Na escola, um período em que sofria bullying o afastou dos lápis. “Eu tenho uma anomalia genética na área dos dentes, então, isso era chacota para a escola inteira, afetava meus desenhos e eu não conseguia desenhar. Quando eu tô triste, não consigo desenhar de forma alguma. Só voltei quando já tinha quase 18 anos, mas queria retratar pessoas e não mais roupas. Eu era chamado de feio na escola e queria que pudessem enxergar que dentro de mim tinha alguma coisa bonita.”

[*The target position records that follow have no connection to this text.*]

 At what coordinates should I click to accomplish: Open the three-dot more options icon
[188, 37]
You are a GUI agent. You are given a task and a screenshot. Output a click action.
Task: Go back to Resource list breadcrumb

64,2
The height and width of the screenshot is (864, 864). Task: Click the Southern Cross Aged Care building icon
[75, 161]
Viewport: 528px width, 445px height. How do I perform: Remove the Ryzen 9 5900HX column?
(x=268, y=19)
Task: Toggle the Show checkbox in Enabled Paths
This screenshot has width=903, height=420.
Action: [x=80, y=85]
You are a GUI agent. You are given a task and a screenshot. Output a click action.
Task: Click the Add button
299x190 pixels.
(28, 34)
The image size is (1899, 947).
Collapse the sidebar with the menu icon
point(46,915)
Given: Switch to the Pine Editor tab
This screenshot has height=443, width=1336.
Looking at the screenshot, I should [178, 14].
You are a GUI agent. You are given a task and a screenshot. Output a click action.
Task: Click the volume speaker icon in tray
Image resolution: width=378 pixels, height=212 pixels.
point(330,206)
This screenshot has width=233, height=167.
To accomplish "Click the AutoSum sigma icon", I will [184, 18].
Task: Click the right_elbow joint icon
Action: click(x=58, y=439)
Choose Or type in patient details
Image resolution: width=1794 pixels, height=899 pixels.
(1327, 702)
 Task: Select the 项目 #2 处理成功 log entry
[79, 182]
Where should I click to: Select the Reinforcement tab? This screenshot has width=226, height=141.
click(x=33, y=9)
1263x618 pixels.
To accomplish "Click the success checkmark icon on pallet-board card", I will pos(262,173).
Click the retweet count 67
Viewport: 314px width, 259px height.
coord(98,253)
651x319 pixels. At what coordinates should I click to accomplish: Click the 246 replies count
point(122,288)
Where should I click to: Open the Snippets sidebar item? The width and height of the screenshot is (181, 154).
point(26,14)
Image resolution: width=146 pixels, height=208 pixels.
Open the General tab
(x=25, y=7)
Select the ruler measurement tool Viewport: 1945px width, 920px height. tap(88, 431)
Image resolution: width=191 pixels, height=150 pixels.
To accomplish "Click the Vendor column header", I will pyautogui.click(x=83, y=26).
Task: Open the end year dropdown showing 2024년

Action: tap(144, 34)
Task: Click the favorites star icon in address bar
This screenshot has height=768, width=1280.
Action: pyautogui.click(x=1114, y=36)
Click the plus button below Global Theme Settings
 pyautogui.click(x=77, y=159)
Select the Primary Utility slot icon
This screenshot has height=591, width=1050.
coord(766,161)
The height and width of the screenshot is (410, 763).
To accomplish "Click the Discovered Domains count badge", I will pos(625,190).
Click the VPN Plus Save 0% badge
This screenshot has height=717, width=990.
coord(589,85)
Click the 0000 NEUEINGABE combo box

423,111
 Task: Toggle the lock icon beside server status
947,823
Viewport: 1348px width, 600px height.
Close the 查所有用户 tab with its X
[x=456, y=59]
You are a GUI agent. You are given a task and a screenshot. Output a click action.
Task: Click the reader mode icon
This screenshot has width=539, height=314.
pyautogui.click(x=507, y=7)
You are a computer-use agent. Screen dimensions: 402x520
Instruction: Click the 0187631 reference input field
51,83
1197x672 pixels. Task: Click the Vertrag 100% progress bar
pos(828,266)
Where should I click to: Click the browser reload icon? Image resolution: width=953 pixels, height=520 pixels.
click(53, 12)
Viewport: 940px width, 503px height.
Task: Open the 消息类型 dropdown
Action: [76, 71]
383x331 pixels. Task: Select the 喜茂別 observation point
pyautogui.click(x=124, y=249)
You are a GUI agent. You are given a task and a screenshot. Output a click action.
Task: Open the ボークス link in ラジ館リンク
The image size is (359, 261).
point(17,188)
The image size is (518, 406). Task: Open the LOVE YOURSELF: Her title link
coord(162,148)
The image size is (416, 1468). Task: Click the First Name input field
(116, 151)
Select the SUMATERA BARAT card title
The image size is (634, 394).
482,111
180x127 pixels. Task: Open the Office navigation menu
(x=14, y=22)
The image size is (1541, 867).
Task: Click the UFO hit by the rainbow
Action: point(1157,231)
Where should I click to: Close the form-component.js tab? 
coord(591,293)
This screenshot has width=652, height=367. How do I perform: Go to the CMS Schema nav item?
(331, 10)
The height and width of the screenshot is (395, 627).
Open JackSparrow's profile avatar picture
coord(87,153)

Hoje, Mik vê na própria arte a melhor forma de fazer sua militância. “Se tivesse alcançado só meu irmão, eu já estaria no lucro. Mas muitos outros começaram a compreender que o desenho é a minha forma de falar. Eu falo errado, mas através do desenho eu consigo me expressar melhor. Então, eu vi que muita gente estava disposta a aprender mais sobre representatividade. No comecinho, recebi bastante ataque racista, só que, ao mesmo tempo, recebi muita força. Eu quero que as pessoas se sintam protagonistas, fazendo parte de algo. Alguns ainda não entenderam, mas o blackanime é sobre as pessoas se sentirem vistas. A maioria das encomendas que eu recebo agora são de gente querendo ser herói, personagem de anime. Isso é muito louco, porque eu, com 25 anos, tô vivendo o que eu queria ter vivido quando era criança.”